++++ EXERCISE DATA

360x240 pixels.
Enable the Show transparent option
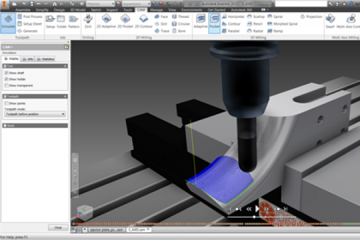click(7, 85)
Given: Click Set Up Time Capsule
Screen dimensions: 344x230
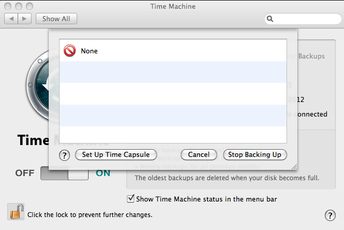Looking at the screenshot, I should tap(116, 155).
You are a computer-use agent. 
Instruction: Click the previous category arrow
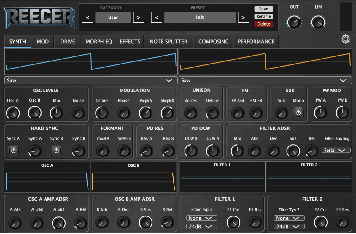[x=88, y=18]
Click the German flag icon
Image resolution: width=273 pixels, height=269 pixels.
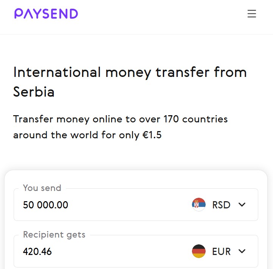[199, 251]
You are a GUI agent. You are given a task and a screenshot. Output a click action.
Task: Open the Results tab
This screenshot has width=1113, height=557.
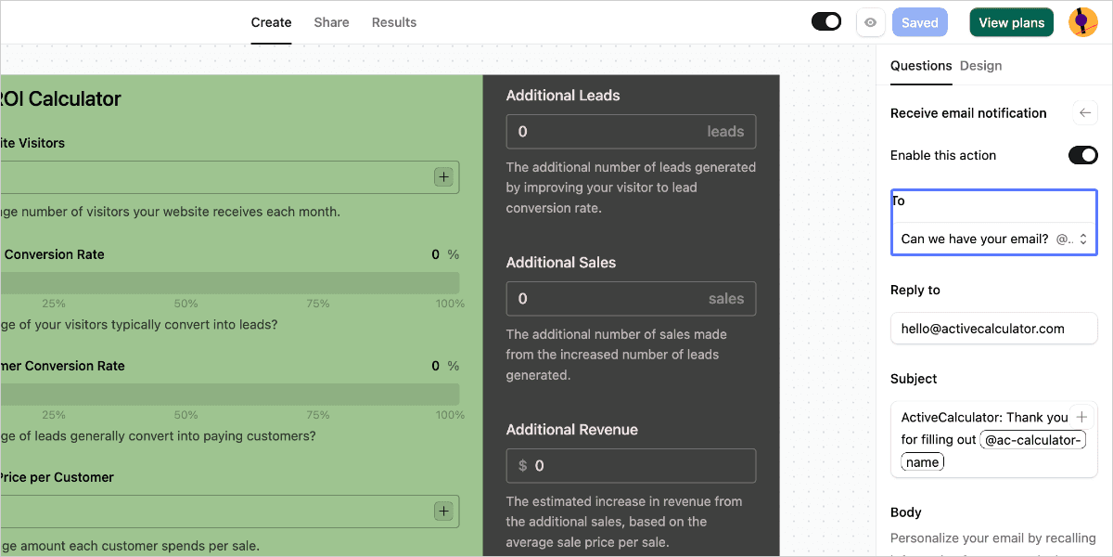tap(394, 22)
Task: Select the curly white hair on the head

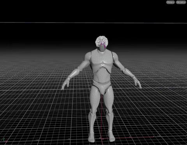Action: pos(102,41)
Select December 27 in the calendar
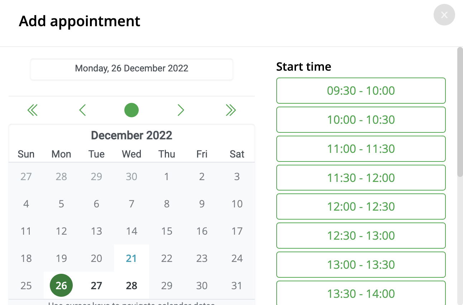The height and width of the screenshot is (305, 463). (96, 286)
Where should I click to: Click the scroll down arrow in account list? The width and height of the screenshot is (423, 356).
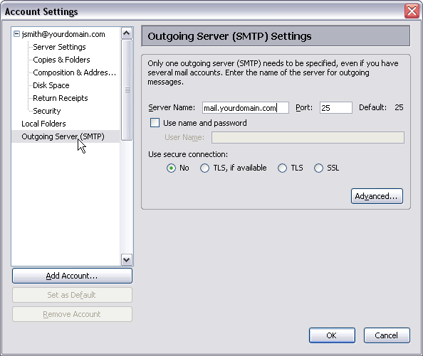[x=127, y=259]
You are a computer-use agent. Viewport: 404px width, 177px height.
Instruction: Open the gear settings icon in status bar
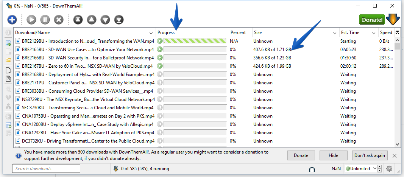(x=389, y=169)
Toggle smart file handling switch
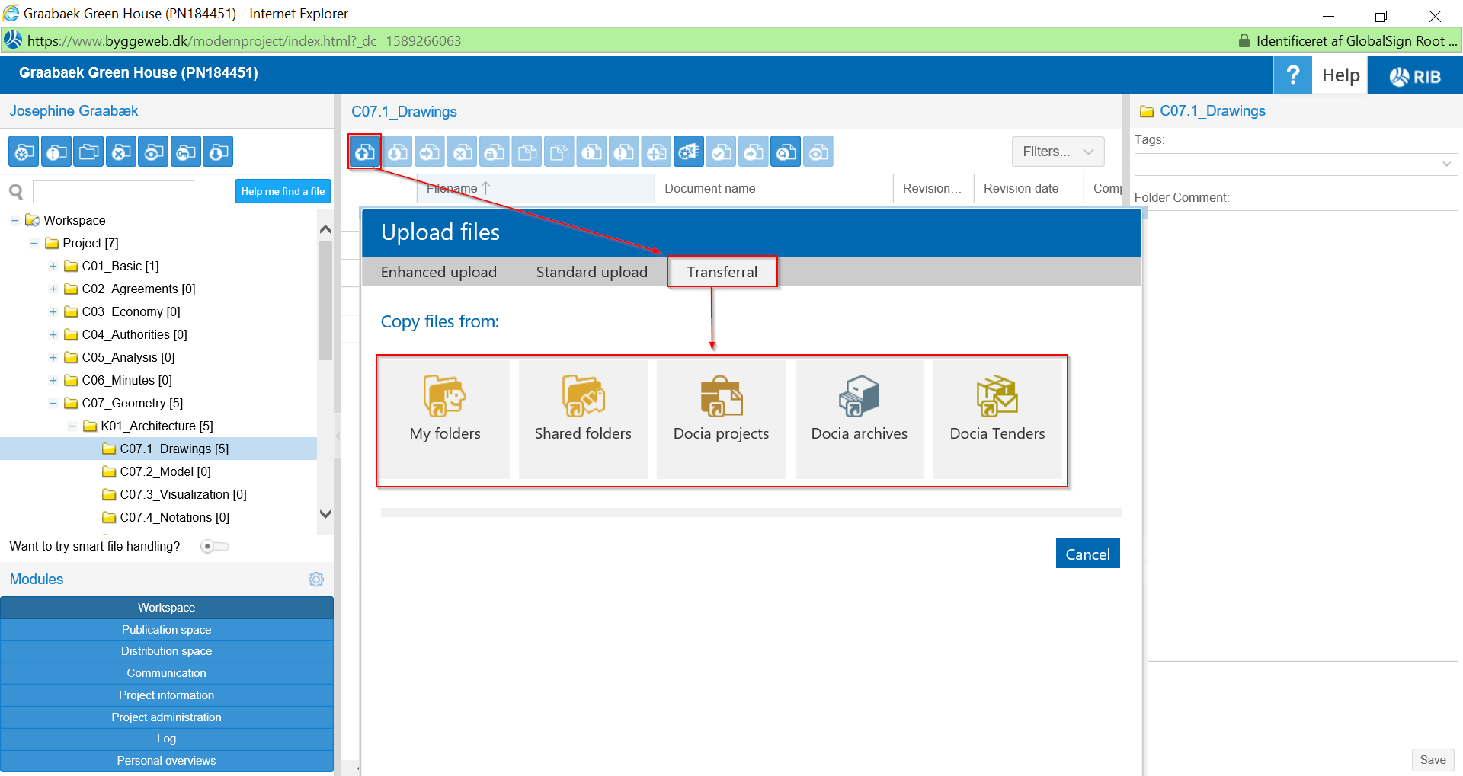This screenshot has width=1463, height=776. pyautogui.click(x=214, y=547)
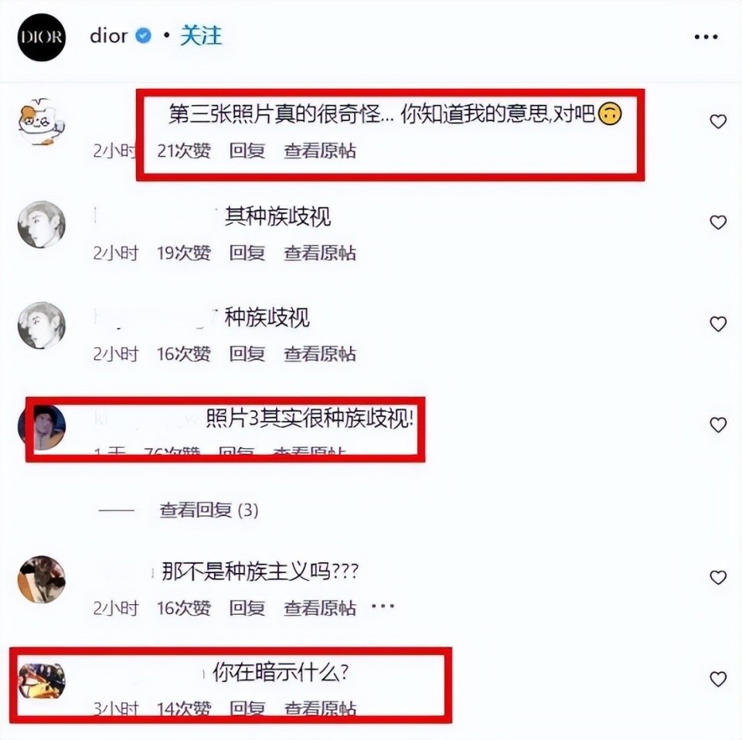This screenshot has width=742, height=740.
Task: Like the 你在暗示什么? comment
Action: pyautogui.click(x=718, y=679)
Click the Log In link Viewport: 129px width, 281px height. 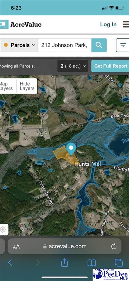[x=108, y=25]
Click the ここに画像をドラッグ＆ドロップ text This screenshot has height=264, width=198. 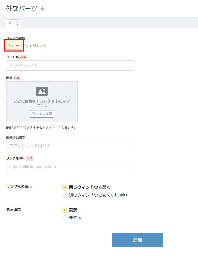(42, 101)
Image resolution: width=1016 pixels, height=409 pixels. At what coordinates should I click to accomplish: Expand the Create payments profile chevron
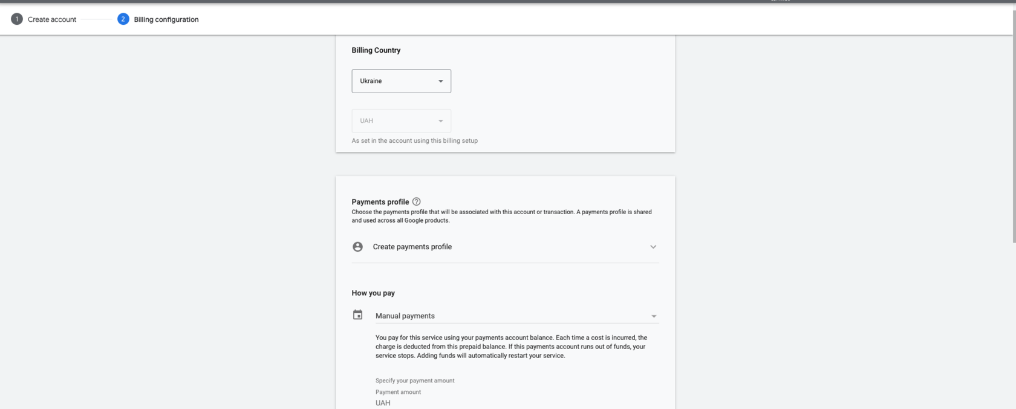click(x=653, y=247)
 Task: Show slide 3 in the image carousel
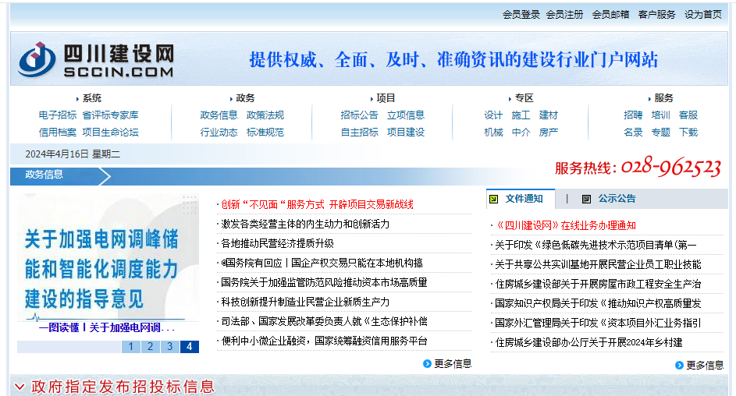(169, 347)
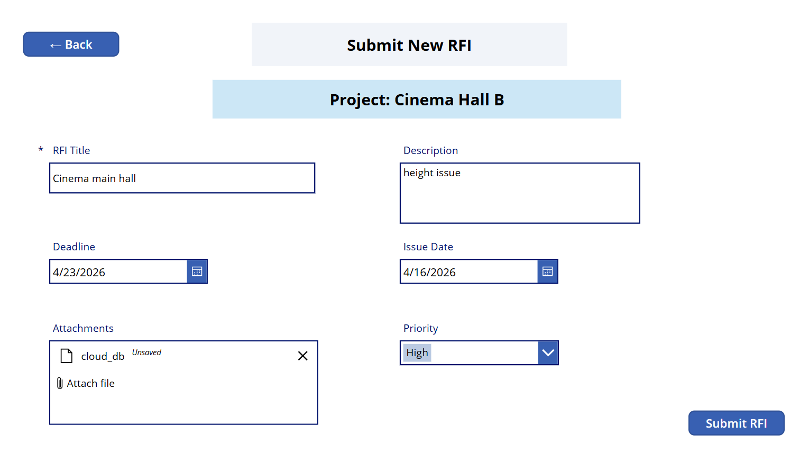Click inside the RFI Title field

(x=182, y=178)
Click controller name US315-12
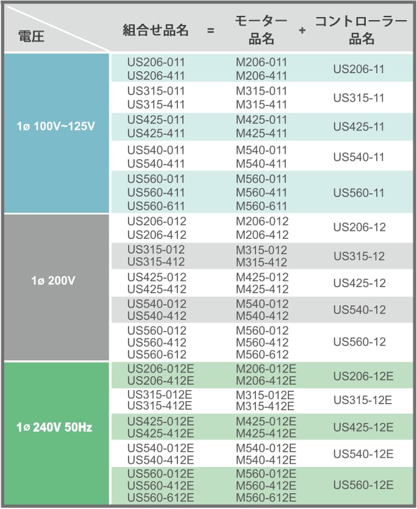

++++++++

== WHAT IS NEEDED ==
Report each line in the preceding entries that holds the string "agent".

== YOUR SOLUTION ==
You are a computer-use agent. 
You are a GUI agent. You are given a task and a screenshot. Output a click action.
You are a computer-use agent. Viewport: 404px width, 177px height.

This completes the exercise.